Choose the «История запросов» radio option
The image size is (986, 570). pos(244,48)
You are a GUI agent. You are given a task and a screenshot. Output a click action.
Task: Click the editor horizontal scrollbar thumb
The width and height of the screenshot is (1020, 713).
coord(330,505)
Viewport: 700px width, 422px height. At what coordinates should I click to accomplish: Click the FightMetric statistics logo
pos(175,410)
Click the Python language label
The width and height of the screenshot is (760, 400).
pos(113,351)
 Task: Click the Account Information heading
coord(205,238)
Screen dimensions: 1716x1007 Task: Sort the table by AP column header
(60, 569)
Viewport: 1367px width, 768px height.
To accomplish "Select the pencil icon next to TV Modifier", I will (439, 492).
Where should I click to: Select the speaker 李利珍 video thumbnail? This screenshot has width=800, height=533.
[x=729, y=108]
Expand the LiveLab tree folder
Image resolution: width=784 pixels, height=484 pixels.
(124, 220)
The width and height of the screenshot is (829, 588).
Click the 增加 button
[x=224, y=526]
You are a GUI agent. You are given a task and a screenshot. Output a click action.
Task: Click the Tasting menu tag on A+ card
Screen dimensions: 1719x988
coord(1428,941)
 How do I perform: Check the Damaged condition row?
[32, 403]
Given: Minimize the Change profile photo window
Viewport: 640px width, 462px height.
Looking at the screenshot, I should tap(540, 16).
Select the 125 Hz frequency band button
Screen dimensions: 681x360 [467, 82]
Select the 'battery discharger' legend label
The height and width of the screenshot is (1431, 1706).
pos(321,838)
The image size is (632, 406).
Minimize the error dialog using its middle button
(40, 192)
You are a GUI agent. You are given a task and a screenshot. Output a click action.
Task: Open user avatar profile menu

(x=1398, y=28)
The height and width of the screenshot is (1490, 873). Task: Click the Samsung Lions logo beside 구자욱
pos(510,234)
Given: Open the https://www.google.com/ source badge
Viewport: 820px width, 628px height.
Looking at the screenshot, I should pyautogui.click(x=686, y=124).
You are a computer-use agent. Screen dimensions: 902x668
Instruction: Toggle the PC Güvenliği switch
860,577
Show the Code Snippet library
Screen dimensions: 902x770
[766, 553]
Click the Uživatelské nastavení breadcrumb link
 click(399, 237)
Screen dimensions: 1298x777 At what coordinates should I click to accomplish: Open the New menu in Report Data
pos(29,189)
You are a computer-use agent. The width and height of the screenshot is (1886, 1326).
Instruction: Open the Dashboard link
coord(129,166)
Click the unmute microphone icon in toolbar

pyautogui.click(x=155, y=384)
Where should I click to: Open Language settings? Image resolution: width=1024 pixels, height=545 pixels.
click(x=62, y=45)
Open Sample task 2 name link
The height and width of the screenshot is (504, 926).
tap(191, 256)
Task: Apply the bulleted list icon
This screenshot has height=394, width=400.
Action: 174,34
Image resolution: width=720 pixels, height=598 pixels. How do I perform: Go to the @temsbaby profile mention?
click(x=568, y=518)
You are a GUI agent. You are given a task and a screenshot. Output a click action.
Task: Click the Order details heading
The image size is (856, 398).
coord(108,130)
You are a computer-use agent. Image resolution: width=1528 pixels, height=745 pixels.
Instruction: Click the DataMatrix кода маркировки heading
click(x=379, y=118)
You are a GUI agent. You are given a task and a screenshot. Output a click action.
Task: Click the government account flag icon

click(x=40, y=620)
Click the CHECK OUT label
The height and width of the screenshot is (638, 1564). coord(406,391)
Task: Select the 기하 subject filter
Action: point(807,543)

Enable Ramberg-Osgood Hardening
-*-*-
◆ **EXERCISE DESCRIPTION**
Reproduce exactly the stretch of lines that starts at the one containing "Instruction: Click the" and ends with the final line of the data, including both ends and nothing more.

◆ **TASK OUTPUT**
Instruction: Click the DataMatrix кода маркировки heading
click(x=379, y=118)
You are a GUI agent. You are given a task and a screenshot. Output a click action.
Task: Click the government account flag icon

click(x=40, y=620)
Click the CHECK OUT label
The height and width of the screenshot is (638, 1564). coord(406,391)
Task: Select the 기하 subject filter
Action: point(807,543)

Enable Ramberg-Osgood Hardening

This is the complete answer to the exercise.